今回のマスク不足にそこまでの切実さはない。だが品薄については東日本大震災の時よりひどかった。あのときは局地的な現象だったが、今回は日本全国、いや世界中でマスクの需要が高まっている。おまけにあの頃と違うのは、インターネットによる転売行為の出現だ。せどり行為が横行しており、マスクを転売すれば儲けが出るようになってしまっている。入荷の時間にあわせて行列して大量買いされてしまえば、品薄になるのは当たり前だ。3月半ばには消費者庁が転売行為に規制をかけるまでになり、そうなるといよいよ異業種からマスクの生産を開始する企業が出始め、ネットでの抽選販売は大いに盛り上がったようだ。マスクの相場は一箱5千円くらいにまで高騰した。この辺りの狂乱ぶりは皆様も記憶に新しいことだろう。

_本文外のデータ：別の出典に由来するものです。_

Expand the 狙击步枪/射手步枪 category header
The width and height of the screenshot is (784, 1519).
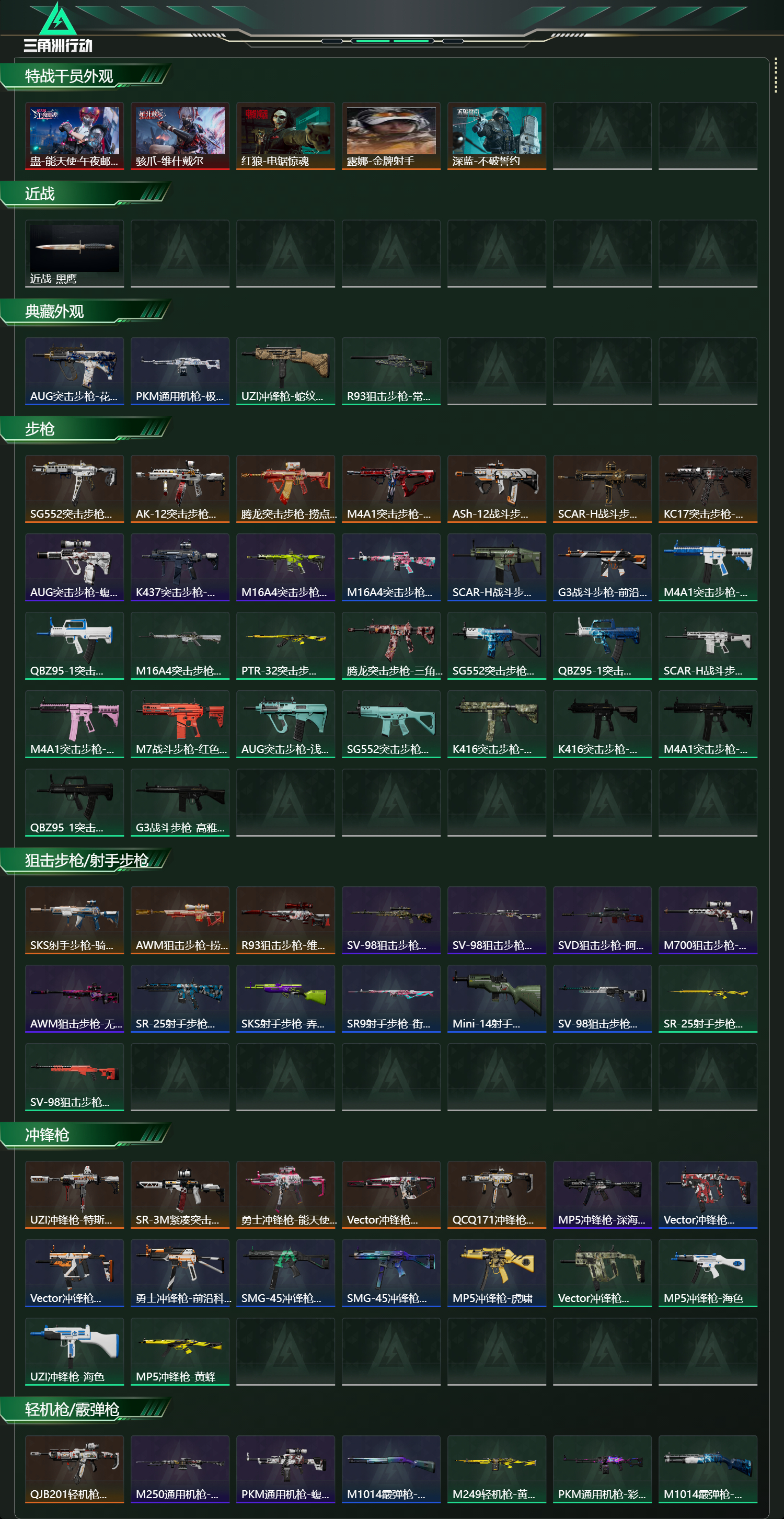point(86,860)
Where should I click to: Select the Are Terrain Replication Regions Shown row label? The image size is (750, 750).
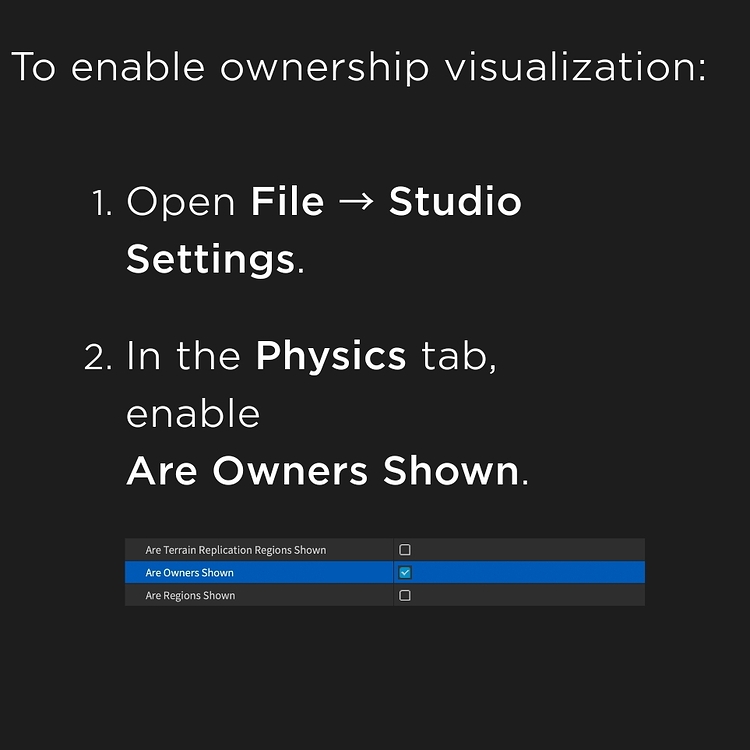click(236, 550)
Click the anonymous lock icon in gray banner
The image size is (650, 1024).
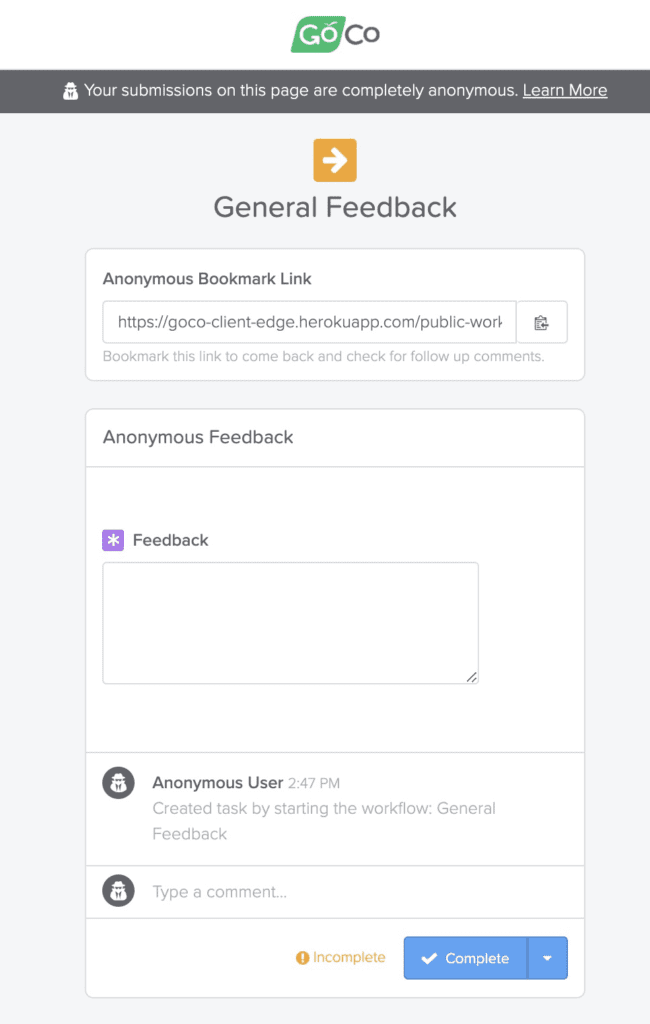tap(70, 90)
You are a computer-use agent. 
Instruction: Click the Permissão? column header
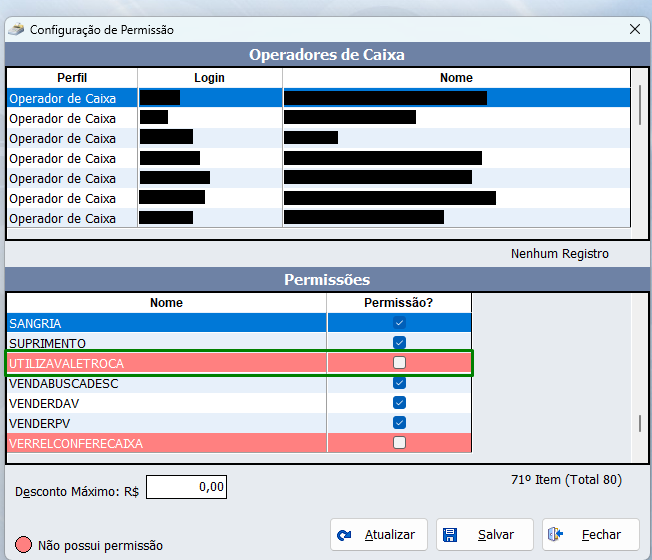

この騒ぎを案じた実家の母が「ずっと前にもらって、使わずにとってあったのがあるから」と言って不織布マスクを一箱宅急便で送ってくれた。製造年月日は2017年になっており、どことなく実家の戸棚で一緒に保管されていたらしい消毒薬の匂いが染みていたが、使用するには何の不都合もない。この一箱をありがたく頂戴したことで、私はどうにかこの騒ぎを凌ぐことができた。

……それからもうひとつ、同じように姿を見かけなくなったものがある。トイレットペーパーが棚から姿を消しはじめたのだ。